The Quarry Girls(44)



She took the tumbler, still full of water, from me. I was grateful she didn’t follow me to Maureen’s room, though it made my heart hurt to think of where she would go. There was so little space left. She was burying herself alive. Maureen’s room, as messy as it was, felt like the only place I could breathe in the whole house.

I started at Maureen’s drawers. I didn’t locate a diary, but I found the shirt that I’d let her borrow so long ago it wouldn’t fit either of us anymore. I tucked it in my back pocket so I could show it to Mrs. Hansen if I ran into her on the way out. Then I ran my hand behind her vanity mirror, scoured the corners of her closet, shuffled the sticky stash of lip gloss on her nightstand. Nothing. I flopped on her bed and stared outside. Claude’s house was directly across, his bedroom window matching up almost perfectly with Maureen’s. He’d had to tell her to pull her shades on more than one occasion.
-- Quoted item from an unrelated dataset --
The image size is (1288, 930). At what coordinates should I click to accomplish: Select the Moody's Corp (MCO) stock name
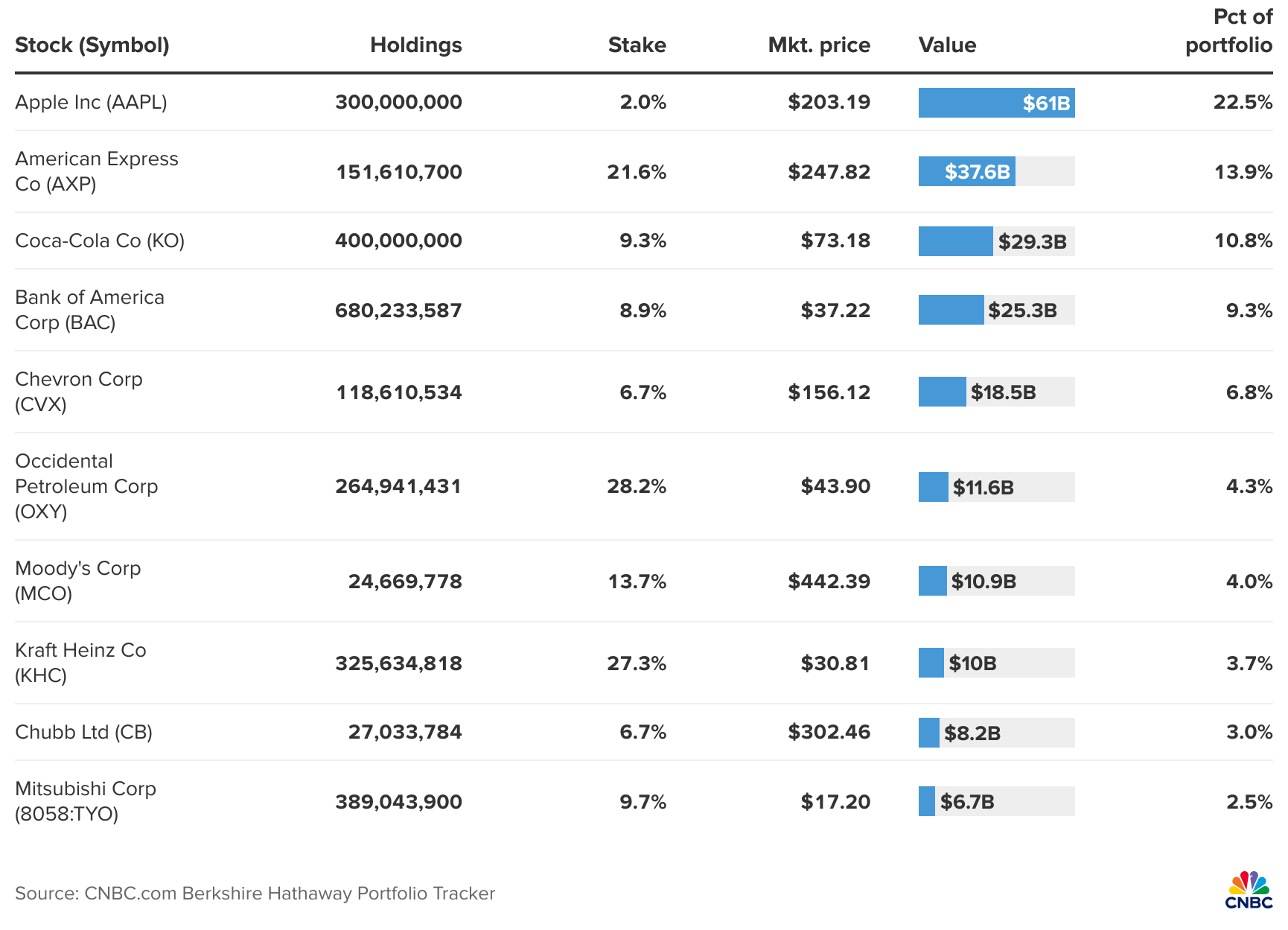point(77,581)
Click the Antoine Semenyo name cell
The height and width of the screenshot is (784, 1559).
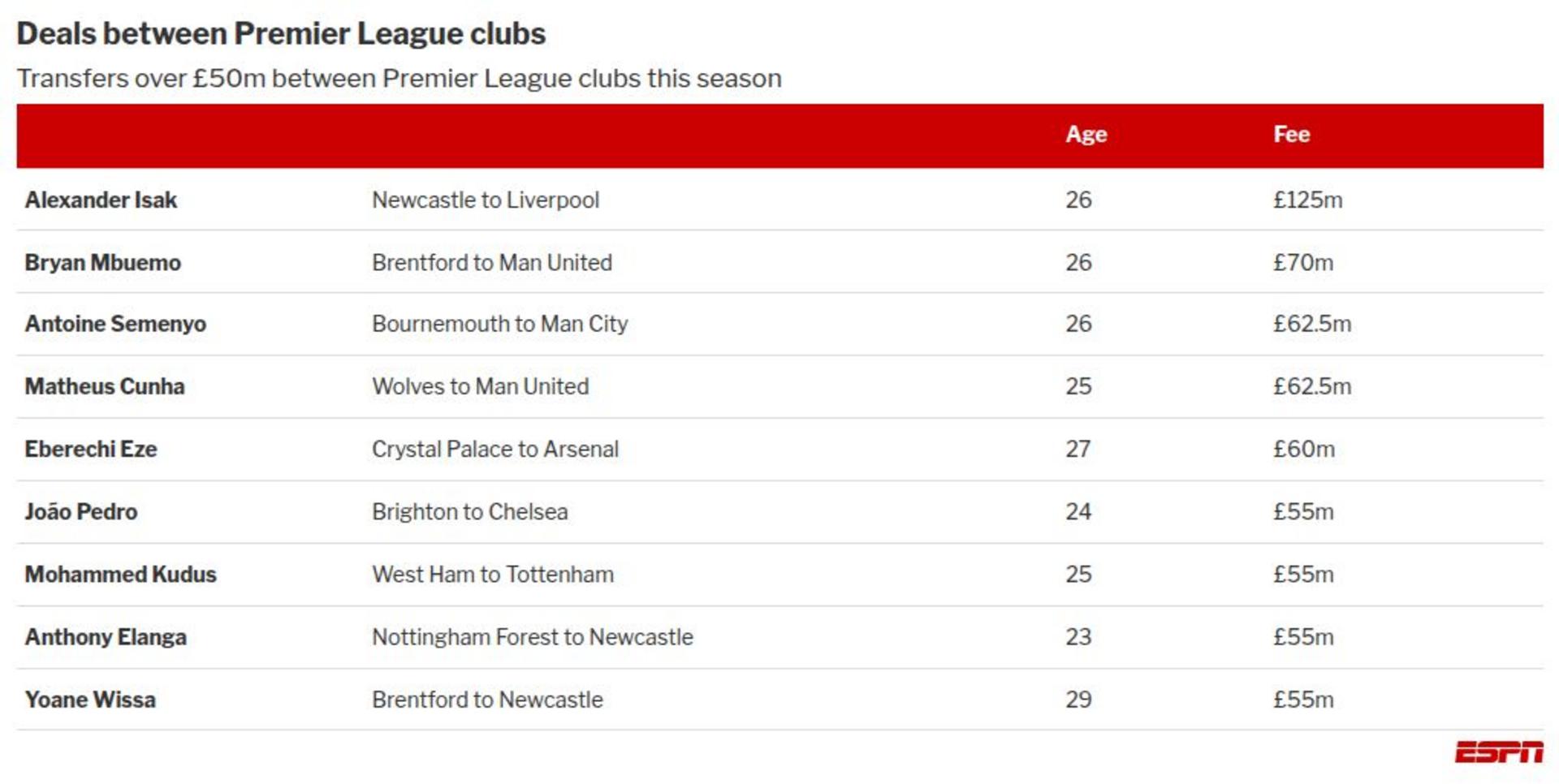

The only place left to search was under her mattress, exactly where I kept my diary. I shoved my hand between her box spring and mattress. It seemed too cliché, too teen-girl-normal for someone like Maureen to not only keep a diary but to tuck it in her bed, but there it was, a hard angle that bit my fingers. I tugged it out. It was a college-ruled spiral-bound notebook, a slobbering, rabid-looking dog sketched on the front cover above the words “Open at Your Own Risk.”

I ran my hands over the image. I didn’t know Maureen could draw.

What else hadn’t I known about Maureen?

I opened to the first page. It contained two bleak sentences, scribbled so heavily that they scratched through to the next page.

If I disappear, I’ve been murdered. Don’t let him get away with it.





BETH


The men’s voices overhead grew louder, like they were coming closer.

Beth hadn’t thought much of him when he visited the diner. He was just a man she recognized from the background of her life. Sure, he’d sometimes wait for a table in her section rather than take an open one. Her skin had prickled, the way he always kept one eye on her even when he was talking to other people, when he thought she wouldn’t notice.

She noticed.

The problem was that he was one of a handful of men treating her that way.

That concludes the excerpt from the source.